L’esempio più immediato di questo cortocircuito è quello ambientale, ma il ragionamento si estende rapidamente al debito pubblico, al welfare e al diritto alla salute. Ci troviamo di fronte a un’asimmetria senza precedenti: consumando suolo o capacità economica, stiamo sottraendo beni comuni a persone che nasceranno tra cinquant’anni e che non avranno alcun modo di negoziare con noi o chiederci un risarcimento.
La “giustizia diacronica” non è un esercizio teorico per accademici, ma una necessità politica. Uno Stato, per essere una comunità autentica, non può occupare soltanto uno spazio fisico: deve anche abitare consapevolmente uno spazio temporale, assumendosi la responsabilità della propria sopravvivenza futura.
Questa sensibilità sta finalmente uscendo dai libri per entrare nelle aule di giustizia e nei testi legislativi.

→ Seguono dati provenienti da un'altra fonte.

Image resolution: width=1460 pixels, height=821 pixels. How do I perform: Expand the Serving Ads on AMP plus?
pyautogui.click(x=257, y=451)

La recente modifica della Costituzione italiana, che all’articolo 9 introduce la tutela dell’ambiente nell’interesse delle nuove generazioni, ne è una prova concreta. Non si tratta di imporre sacrifici morali calati dall’alto, ma di garantire condizioni di vita minime — salute, libertà, benessere — a chi abiterà lo stesso suolo dopo di noi
In un Salone del Libro che mette giustamente i ragazzi al centro come protagonisti del domani, l’incontro ha lanciato un messaggio chiarissimo: il futuro non è distante o astratto, ma comincia nelle scelte quotidiane. La bellezza che “salverà il mondo” passa anche dalla nostra capacità di non consumare oggi i diritti di chi ancora non può difenderli.